Excerpts from Jim Conrad's
Naturalist Newsletter

Skyflower, DURANTA ERECTA, racemes

from the February 8, 2015 Newsletter issued from Río Lagartos, on the north-central coast of Yucatán, MÉXICO

We've observed that folks in Río Lagartos like to paint their houses bright colors, often with pleasing effect. The colors normally are bright, primary ones, so the other day when a certain dark lilac presence caught my eye mellowing the effect of an otherwise rambunctiously yellow, orange and chartreuse house, I had to take note. It was a flowering shrub I'd not noticed before. Below, you can see how it complemented its environment:


The flowers arose in long racemes that tapered to a point, as shown at the top of this page. The individual flowers as seen from the front were very slightly asymmetrical, with five corolla lobes that were crinkly and white along their margins, as seen below:

Skyflower, DURANTA ERECTA, flower from front

The blossom's asymmetry is more easily seen from the side, shown below:

Skyflower, DURANTA ERECTA, flower side view

When you see a shrub with two leaves arising at each stem lobe (opposite), and slightly asymmetric flowers with corollas exhibiting purplish hues, it's always a good bet to think first of the Verbena Family, the Verbenaceae. With that family in mind, it was easy to work out the genus simply by noticing this:

These details led to the genus Duranta, and the sometimes planted shrub known variously as Skyflower, Golden Dewdrop, Pigeon Berry, and whose binomial is DURANTA ERECTA.

Skyflower is native to Mexico south to South America, and the Caribbean. However, it's widely cultivated worldwide in tropical and subtropical gardens, and has gone wild in many places as an invasive species, as in Australia, China, South Africa and on several Pacific Islands.

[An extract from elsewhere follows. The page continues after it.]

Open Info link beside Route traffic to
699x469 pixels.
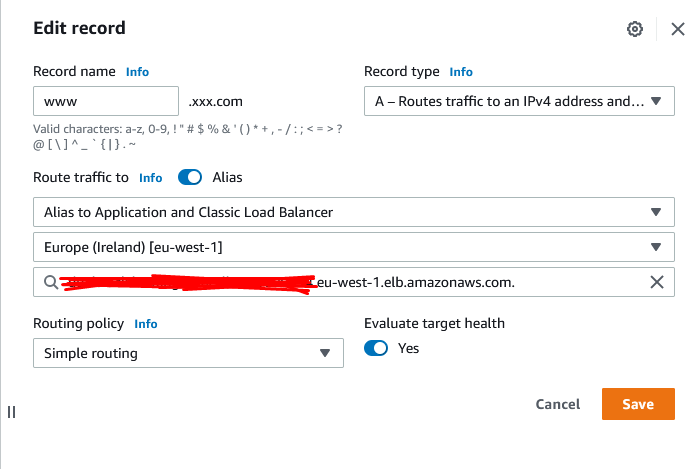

At garden centers, Skyflower bushes are available in a wide variety of cultivar forms, including 'Cuban Gold,' 'Alba', 'Aurea', 'Aussie Gold', 'Gold Mound', 'Geisha Girl', 'Sapphire Showers', and 'Variegata.' Our Río Lagartos plant with its flowers' crinkled, white corolla lobes, is clearly a cultivar, since wild plants produce much less ornamented flowers.